- PROBLEM DESCRIPTION -
Determine how many lines of the listing below include the string "computer". Output the number and nothing more.

RECORD EXCERPTS START

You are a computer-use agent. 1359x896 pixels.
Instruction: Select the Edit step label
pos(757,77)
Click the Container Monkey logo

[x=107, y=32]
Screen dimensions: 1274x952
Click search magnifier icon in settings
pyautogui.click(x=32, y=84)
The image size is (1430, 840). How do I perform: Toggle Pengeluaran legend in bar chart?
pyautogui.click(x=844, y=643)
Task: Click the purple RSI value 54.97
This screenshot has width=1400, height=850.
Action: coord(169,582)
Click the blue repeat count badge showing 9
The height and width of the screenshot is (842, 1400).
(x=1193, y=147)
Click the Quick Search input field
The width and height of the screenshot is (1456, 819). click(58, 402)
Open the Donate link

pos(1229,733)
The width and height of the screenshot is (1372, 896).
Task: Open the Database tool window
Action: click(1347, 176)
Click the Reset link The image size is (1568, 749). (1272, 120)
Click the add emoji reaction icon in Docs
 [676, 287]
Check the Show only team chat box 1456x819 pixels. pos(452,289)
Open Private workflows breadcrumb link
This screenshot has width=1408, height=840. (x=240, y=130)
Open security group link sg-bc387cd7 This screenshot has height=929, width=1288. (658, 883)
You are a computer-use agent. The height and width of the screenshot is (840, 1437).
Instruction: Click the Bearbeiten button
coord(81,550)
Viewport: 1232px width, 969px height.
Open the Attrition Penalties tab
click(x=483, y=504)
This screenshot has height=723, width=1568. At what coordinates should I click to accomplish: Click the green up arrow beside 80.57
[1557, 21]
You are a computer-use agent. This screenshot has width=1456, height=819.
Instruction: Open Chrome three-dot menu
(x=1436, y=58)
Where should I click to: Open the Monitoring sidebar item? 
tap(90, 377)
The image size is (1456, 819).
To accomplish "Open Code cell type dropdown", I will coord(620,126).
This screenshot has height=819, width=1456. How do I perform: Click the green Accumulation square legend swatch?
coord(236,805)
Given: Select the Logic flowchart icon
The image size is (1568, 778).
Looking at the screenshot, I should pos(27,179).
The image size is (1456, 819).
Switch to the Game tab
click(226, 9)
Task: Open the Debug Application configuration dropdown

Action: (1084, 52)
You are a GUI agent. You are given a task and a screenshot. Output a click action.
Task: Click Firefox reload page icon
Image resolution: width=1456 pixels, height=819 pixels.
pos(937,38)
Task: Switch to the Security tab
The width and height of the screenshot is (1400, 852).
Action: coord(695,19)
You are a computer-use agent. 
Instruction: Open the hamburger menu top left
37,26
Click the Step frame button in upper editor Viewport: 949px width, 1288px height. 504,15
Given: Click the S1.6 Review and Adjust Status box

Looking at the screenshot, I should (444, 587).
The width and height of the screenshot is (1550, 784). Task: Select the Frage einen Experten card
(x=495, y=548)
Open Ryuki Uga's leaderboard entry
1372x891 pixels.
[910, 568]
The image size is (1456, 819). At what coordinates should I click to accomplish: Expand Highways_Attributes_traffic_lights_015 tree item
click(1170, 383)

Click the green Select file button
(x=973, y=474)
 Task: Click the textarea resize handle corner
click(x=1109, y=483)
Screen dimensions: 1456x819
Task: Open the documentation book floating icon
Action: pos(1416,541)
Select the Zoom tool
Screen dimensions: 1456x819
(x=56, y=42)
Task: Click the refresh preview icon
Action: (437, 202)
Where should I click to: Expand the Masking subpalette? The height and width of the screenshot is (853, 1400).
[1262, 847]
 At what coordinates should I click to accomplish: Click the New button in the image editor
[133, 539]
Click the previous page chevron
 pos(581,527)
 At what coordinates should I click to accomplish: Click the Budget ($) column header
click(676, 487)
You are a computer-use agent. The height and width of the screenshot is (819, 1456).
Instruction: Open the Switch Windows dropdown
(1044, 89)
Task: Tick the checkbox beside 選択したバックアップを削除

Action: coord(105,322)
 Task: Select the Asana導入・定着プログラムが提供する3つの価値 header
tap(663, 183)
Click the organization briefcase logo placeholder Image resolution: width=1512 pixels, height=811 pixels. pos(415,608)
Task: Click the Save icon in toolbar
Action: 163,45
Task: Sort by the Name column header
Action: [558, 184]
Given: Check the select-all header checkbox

RECORD EXCERPTS END

- WRITTEN RESPONSE -
5